Un mantra intéressant sur lequel je suis tombée durant mes recherches est le suivant, particulièrement parlant et résumant bien les enjeux: 

“Une des meilleures façons de commencer est d’être le changement que l’on voudrait voir chez les autres. Un persécuteur qui apprend à communiquer sans agressivité, une victime qui prend sa situation en main, un sauveur qui se demande si on l’a appelé à l’aide…”

Moumen, 2013.

La fonction Ressources Humaines (ou Relations Humaines) ainsi que ses acteurs sont de véritables médiateurs, des postes clés. L’enjeu, si nous prenons l’exemple de la gestion de conflit, est de désamorcer ce dernier. Réunir pour entamer un dialogue positif et constructif.
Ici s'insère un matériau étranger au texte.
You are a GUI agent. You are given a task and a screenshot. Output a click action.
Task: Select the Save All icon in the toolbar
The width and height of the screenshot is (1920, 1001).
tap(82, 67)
Ainsi, pouvons-nous aider à la reformulation et encourager les acteurs impliqués dans l’établissement d’un rapport d’adulte à adulte, égalitaire et bénéfique à long terme. Le  « bon » médiateur, comme nous l’avons abordé, assèche l’inconnu. D’autres notions clés peuvent constituer des outils RH pertinents à utiliser au quotidien. Parmi elles, la communication non-violente, incontournable, dans lequel il est vivement conseillé d’utiliser le pronom “Je” lorsqu’on exprime une sensation, un besoin et une demande. Cela permet de reconnaître que ce ressenti nous appartient personnellement et qu’il n’est pas forcément le reflet de ce que l’interlocuteur souhaitait faire passer comme message.